__PROVIDED RECORDS__.
====
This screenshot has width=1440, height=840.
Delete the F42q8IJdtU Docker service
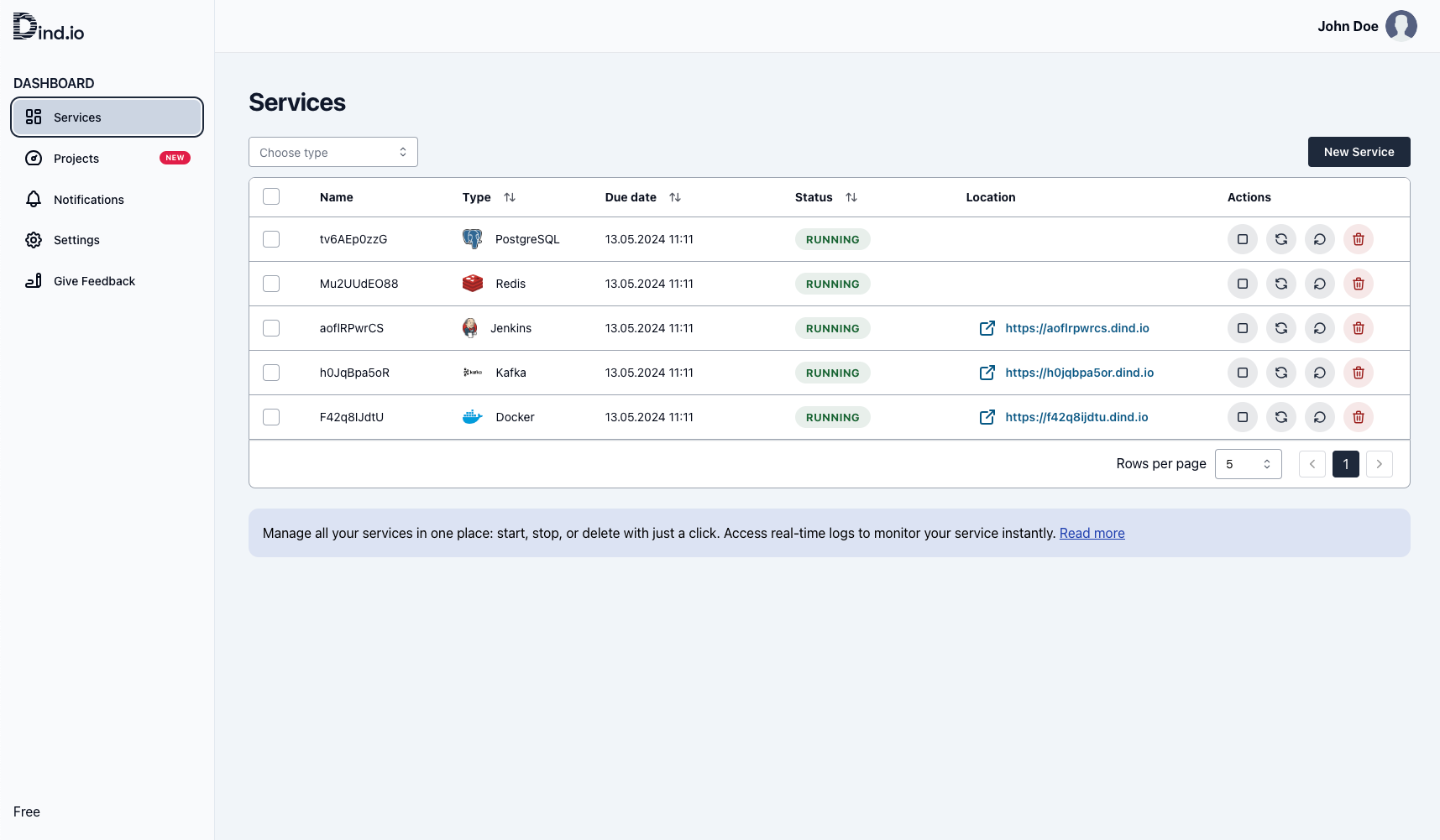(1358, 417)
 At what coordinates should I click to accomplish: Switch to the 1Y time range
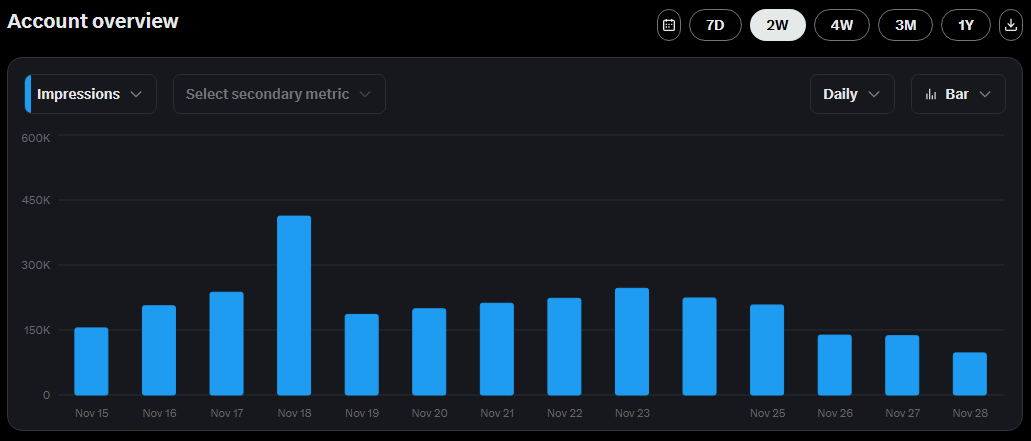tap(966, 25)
====
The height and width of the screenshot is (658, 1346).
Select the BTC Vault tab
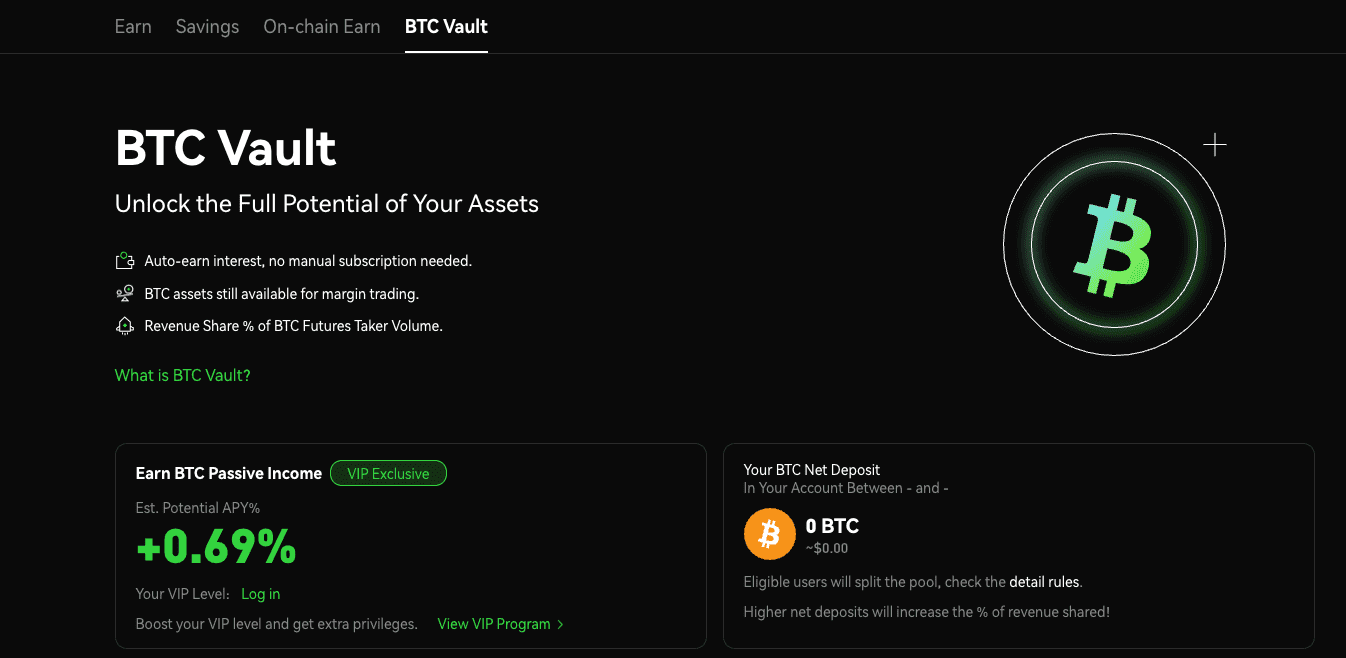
====
__INSTRUCTIONS TO FOLLOW__.
Quote the listing above, but only from the line that shows "The height and" through the line that shows "Select the BTC Vault tab".

__SOLUTION__.
The height and width of the screenshot is (658, 1346).
Select the BTC Vault tab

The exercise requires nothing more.